Kaynak malzeme

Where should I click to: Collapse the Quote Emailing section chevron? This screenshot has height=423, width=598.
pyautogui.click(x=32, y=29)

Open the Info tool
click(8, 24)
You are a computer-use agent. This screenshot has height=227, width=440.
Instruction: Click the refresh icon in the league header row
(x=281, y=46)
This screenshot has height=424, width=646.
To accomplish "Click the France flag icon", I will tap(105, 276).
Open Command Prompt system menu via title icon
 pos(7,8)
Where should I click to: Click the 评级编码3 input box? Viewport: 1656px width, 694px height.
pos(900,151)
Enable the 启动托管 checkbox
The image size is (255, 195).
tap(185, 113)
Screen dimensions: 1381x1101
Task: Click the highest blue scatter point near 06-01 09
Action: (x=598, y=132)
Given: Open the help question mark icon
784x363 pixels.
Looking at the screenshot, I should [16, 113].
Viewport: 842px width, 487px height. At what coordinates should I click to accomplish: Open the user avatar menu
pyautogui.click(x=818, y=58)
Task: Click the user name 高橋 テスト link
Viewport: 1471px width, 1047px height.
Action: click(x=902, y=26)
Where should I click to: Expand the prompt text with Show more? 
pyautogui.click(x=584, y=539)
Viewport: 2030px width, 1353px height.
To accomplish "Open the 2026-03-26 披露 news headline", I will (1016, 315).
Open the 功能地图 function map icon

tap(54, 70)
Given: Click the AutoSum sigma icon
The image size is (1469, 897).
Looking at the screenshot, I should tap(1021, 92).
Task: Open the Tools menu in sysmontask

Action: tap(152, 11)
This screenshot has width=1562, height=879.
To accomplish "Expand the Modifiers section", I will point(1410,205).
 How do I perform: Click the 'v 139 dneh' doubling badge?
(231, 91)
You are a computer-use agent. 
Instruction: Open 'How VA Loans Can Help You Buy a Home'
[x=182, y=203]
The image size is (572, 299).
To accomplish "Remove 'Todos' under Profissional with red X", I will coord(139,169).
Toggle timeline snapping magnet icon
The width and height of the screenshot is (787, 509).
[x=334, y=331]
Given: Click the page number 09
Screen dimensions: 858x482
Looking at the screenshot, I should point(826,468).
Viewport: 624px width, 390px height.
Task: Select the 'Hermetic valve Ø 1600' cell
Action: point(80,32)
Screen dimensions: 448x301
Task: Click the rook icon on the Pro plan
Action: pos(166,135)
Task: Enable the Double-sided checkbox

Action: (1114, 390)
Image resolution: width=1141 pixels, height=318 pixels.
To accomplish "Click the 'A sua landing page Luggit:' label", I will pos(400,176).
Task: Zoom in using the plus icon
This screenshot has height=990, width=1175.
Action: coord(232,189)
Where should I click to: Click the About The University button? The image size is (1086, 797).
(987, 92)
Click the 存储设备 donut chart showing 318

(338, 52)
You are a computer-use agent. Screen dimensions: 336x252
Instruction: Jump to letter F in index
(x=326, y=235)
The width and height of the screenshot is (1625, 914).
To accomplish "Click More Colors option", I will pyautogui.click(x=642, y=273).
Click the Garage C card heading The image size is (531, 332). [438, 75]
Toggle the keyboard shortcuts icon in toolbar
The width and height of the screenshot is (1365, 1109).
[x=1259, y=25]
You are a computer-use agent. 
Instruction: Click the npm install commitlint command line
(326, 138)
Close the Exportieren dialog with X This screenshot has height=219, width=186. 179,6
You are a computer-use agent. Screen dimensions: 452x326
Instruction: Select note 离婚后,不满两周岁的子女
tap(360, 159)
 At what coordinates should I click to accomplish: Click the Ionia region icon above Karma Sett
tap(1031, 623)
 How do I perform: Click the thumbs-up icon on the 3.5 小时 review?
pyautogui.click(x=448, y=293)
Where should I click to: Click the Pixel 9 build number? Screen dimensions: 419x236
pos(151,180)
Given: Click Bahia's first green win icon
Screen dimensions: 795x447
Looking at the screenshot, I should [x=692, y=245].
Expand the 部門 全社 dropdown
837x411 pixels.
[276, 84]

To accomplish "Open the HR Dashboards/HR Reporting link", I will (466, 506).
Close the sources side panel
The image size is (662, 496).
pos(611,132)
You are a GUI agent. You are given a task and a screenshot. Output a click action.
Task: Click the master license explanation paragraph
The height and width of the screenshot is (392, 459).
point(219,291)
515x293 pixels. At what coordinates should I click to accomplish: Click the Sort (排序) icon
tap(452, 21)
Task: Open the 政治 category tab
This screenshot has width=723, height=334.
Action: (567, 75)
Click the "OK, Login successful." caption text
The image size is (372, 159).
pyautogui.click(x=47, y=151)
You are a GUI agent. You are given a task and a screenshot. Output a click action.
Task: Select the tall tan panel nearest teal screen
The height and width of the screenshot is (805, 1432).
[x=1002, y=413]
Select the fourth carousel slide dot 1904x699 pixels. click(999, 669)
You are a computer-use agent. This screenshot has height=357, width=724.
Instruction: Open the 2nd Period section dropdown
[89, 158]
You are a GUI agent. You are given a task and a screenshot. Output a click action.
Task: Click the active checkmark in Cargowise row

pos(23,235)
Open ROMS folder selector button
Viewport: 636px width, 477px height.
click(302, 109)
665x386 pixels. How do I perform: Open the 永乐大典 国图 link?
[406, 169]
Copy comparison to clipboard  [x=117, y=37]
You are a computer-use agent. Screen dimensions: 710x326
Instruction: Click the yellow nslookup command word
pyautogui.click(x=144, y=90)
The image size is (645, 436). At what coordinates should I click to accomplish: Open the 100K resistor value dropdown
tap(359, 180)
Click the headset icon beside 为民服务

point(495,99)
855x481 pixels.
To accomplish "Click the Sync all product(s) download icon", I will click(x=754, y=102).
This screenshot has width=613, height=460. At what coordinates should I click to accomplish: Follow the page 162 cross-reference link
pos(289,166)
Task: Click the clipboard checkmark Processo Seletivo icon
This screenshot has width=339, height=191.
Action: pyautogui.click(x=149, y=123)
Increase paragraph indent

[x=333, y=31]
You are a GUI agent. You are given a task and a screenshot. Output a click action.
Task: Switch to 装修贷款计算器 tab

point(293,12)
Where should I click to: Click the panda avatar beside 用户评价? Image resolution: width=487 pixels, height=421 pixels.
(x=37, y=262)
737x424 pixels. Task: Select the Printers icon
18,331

Verilen görev
Listede "Where should I click to: Expand" ifadesini içeren satırla açılıp "Action: tap(152, 11)" ifadesini içeren satırla kapanan bölümü, her satır ayrı bir dize olacak şekilde JSON listesine dönüştürün. Baştaki ve sondaki satırlar da listeye girsin, boş satırlar ise dışarıda kalsın.

Görevin çözümü
[
  "Where should I click to: Expand the prompt text with Show more? ",
  "pyautogui.click(x=584, y=539)",
  "Viewport: 2030px width, 1353px height.",
  "To accomplish \"Open the 2026-03-26 披露 news headline\", I will (1016, 315).",
  "Open the 功能地图 function map icon",
  "tap(54, 70)",
  "Given: Click the AutoSum sigma icon",
  "The image size is (1469, 897).",
  "Looking at the screenshot, I should tap(1021, 92).",
  "Task: Open the Tools menu in sysmontask",
  "Action: tap(152, 11)"
]